Außerdem gibt es einen großen Gemeinschaftsraum, ebenfalls mit Küche und Kühlschränken ausgestattet, sowie Grills zum Ausleihen. Perfekt für unsere kleine Feier hinein in den ersten Mai!
Das Paddelrevier:
Die Gewässer um Järnaviks Skärgård und Tjärö sind ein perfekter Ausgangspunkt für entspannte Seekajaktouren, in der Region zwischen den Städten Karlshamn und Ronneby. Seit 2011 trägt der Schärengarten der Provinz Blekinge an der Ostküste Schwedens den Titel UNESCO Biosphärenreservat. Rund eintausend Inseln gehören zu diesem Revier.
Zur Planung, Vorbereitung und für unterwegs empfehle ich, wie immer, die Outdoor-Karten von Calazo. In diesem Falle sind es die Blätter C25 (Västra Blekinge) und C26 (Östra Blekinge). Die Karten gibt es in Deutschland z.B. in der Geobuchhandlung Kiel und in Schweden beim Outdoor-Ausstatter Naturkompaniet. Eine gute digitale Ergänzung für Tourvorschläge, Übernachtungsmöglichkeiten und outdoorrelevante Infrastruktur ist Naturkartan (auch als App verfügbar).

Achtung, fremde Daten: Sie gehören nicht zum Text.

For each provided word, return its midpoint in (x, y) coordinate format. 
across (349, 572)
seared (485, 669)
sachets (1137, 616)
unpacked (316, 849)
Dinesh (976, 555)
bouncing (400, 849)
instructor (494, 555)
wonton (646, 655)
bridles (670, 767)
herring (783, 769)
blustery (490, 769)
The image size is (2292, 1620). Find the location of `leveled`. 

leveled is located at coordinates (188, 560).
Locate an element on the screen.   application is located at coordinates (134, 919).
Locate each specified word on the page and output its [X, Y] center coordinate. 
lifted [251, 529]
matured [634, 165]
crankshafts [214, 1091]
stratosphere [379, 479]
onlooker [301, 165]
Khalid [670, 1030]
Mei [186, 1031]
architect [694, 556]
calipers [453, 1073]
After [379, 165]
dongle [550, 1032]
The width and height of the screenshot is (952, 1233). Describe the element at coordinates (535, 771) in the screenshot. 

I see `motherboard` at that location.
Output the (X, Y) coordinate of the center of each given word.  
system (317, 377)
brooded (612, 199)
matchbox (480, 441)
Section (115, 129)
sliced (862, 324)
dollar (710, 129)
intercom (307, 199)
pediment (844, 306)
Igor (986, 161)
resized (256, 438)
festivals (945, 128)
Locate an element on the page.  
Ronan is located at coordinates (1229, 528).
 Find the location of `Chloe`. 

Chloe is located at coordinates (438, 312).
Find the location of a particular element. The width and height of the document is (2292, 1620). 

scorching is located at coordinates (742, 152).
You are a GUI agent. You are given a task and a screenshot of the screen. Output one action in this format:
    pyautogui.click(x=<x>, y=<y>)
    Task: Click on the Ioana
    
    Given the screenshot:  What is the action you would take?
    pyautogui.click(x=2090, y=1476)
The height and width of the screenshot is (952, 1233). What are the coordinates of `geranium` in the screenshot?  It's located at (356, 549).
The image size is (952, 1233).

Anreise und Übernachtungsalternative:
Järnaviks Skärgård ist einfach zu erreichen: Er liegt nur eine vierstelstündige Autofahrt von der Abfahrt 54 (Åryd) oder 55 (Bräkne-Hoby) der Autobahn E22 entfernt. Und schon diese Viertelstunde ist Urlaub: Die Strecke durch sanfte Hügellandschaft mit vereinzelten Häusern und Felsblöcken mittendrin lässt einen mehrfach am liebsten direkt anhalten und losgehen. Von Malmö aus fährt man etwa zwei Stunden bis Svalemåla.
Eine paddlerfreundliche Übernachtungsalternative in direkter Nachbarschaft zu Svalemåle Stugby ist Järnaviks Camping. Hier kann man ebenfalls zelten oder in kleinen Holzhäusern wohnen. Es gibt einen Selbstbedienungs-Kajakverleih und eine perfekte Einsetzstelle am Rande des Badestrands.
Landgang:
Die kleine gut sechs Kilometer lange Wanderung auf dem Svalemåla Leden ist eine schöne Ergänzung zu Touren auf dem Wasser. Gut markiert führt sie über das Gelände von Svalemåla Stugby, durch Wälder, Wiesen und Felslandschaft hindurch. Den Eis-Stopp am Campingplatz Järnavik empfehle ich Dir unbedingt. Und nimm Dir Zeit für die Ausblicke und #kopffrei-Momente auf von der Sonne erwärmten Felsen!